▶ **ABOUT THIS EXERCISE**
When you reach the line containing "Like the tweet with the heart icon", repeat that line and each one after it exactly until the records end, leaving out pictures.

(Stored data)
============

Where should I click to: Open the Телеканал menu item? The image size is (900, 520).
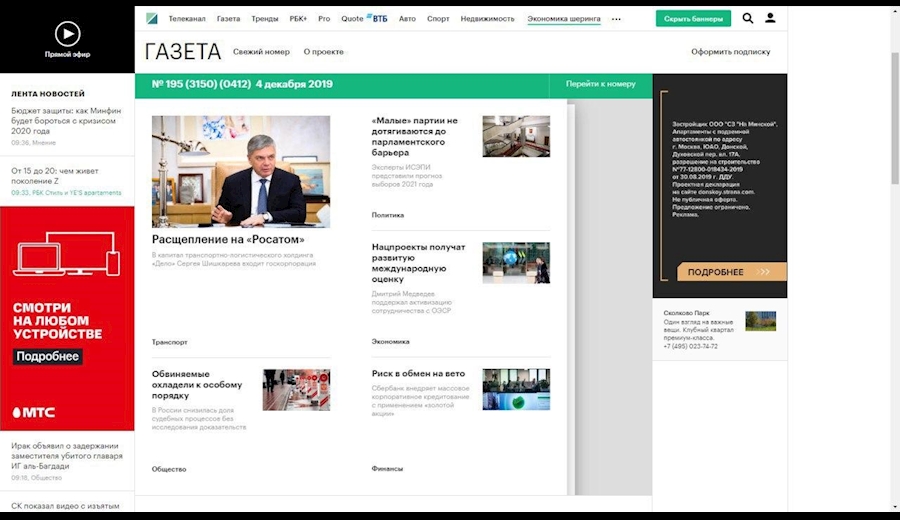coord(187,18)
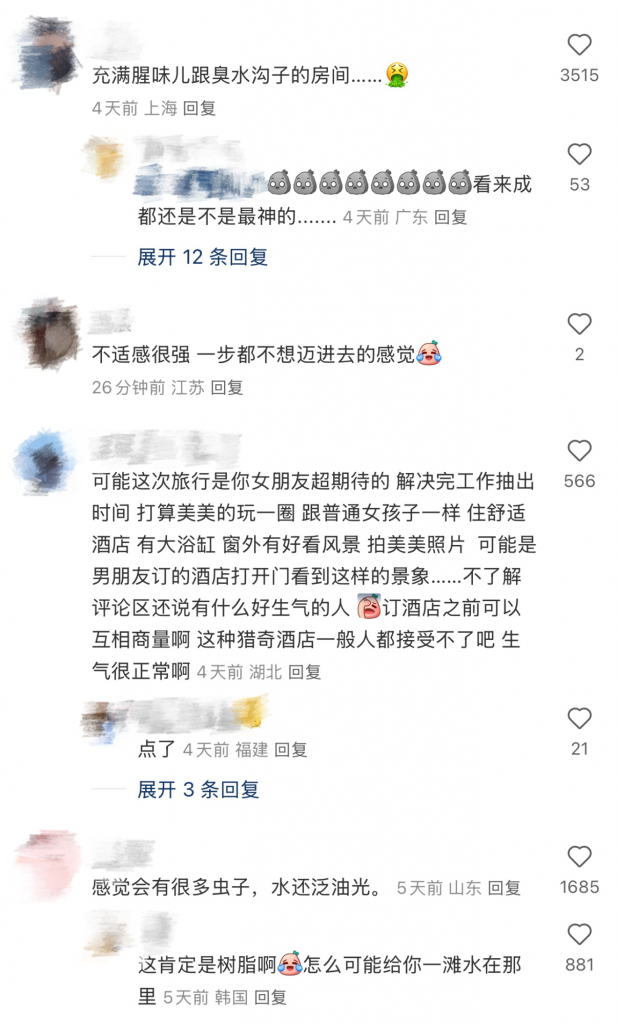Open the blue avatar of Hubei commenter
The image size is (617, 1024).
pos(44,461)
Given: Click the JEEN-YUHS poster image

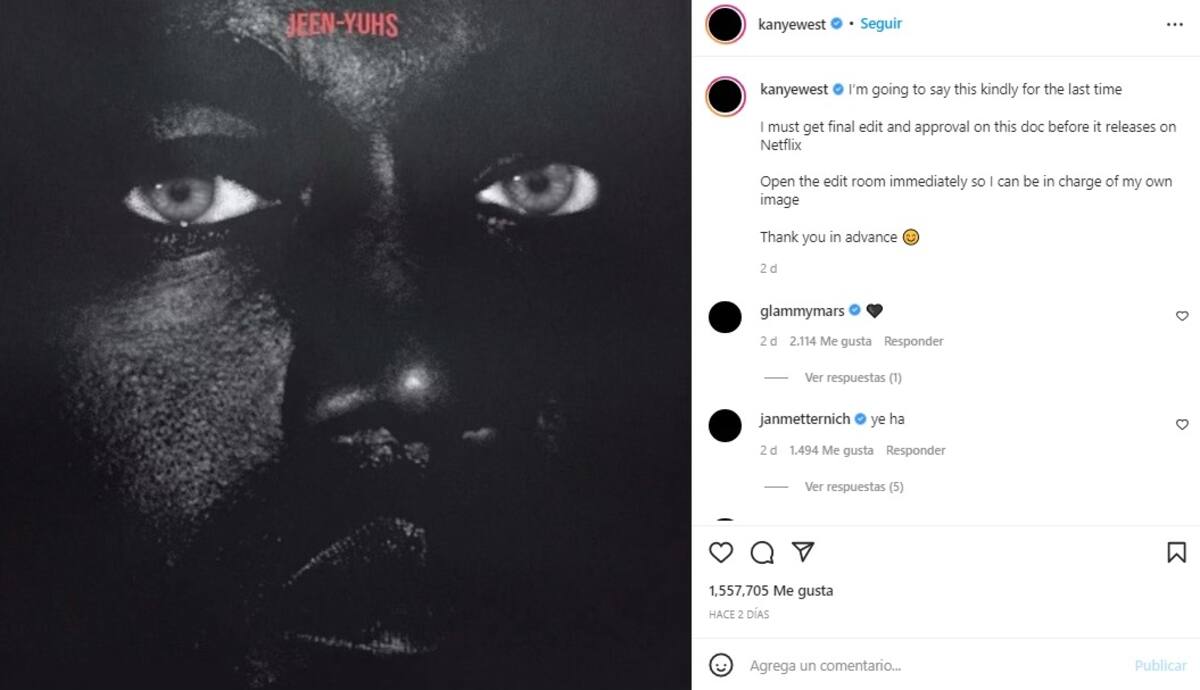Looking at the screenshot, I should [x=345, y=345].
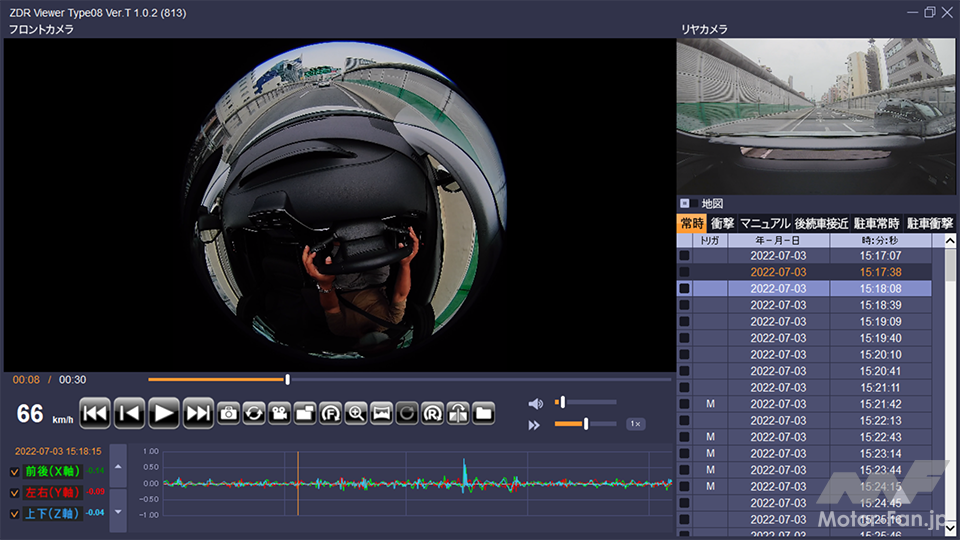
Task: Mute audio via the speaker icon
Action: tap(535, 403)

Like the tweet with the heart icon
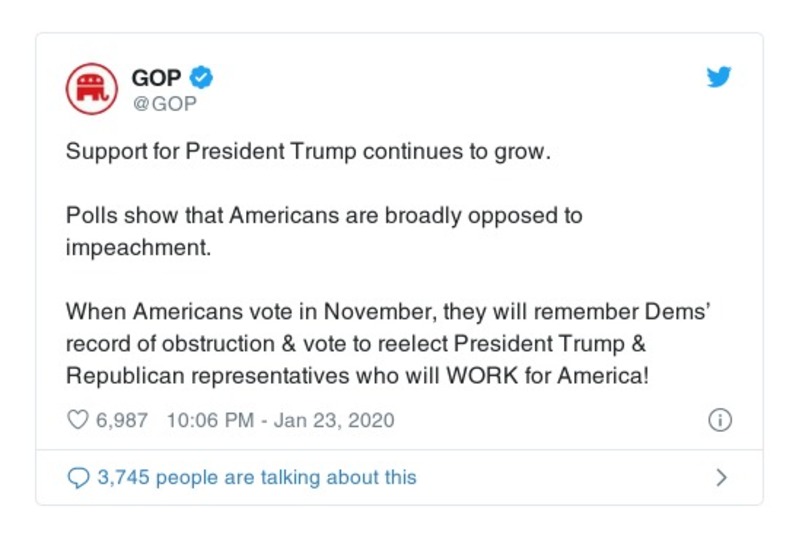(x=77, y=420)
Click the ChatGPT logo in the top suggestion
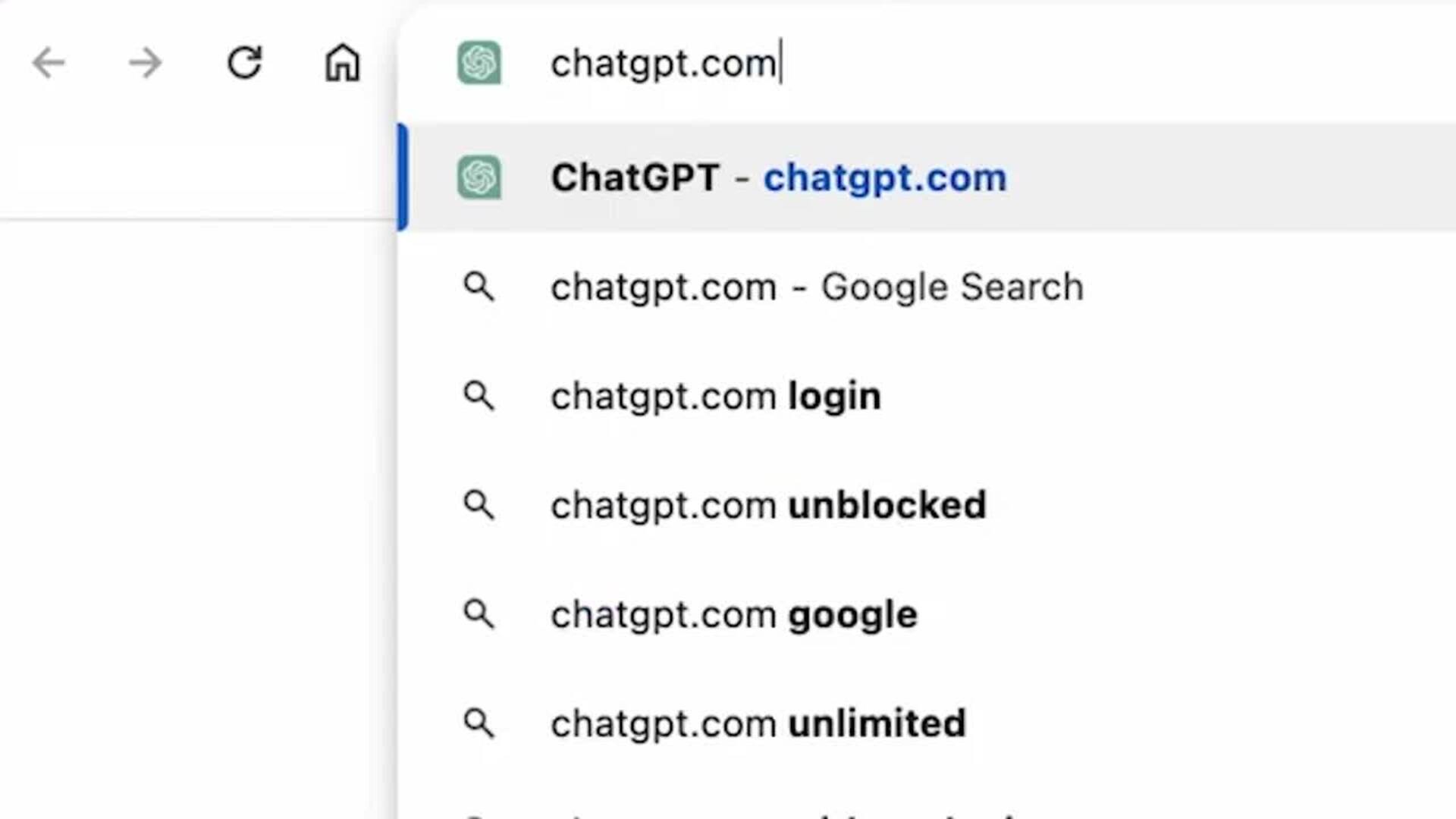This screenshot has width=1456, height=819. [x=479, y=177]
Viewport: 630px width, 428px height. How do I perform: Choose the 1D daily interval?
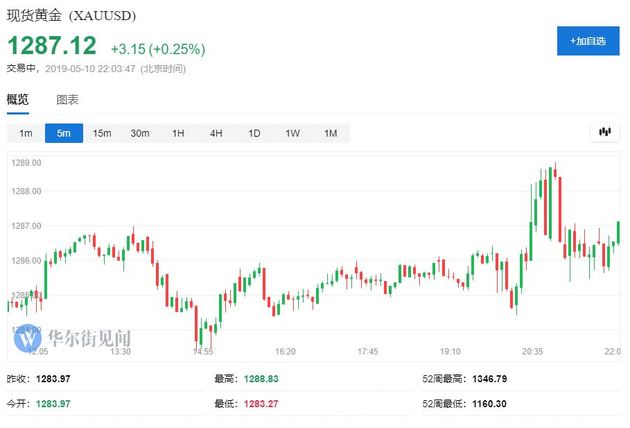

============

▶ **ANSWER FOR THE TASK**
Like the tweet with the heart icon
(x=77, y=420)
Click the ChatGPT logo in the top suggestion
This screenshot has width=1456, height=819. [x=479, y=177]
Viewport: 630px width, 428px height. How do I perform: Choose the 1D daily interval?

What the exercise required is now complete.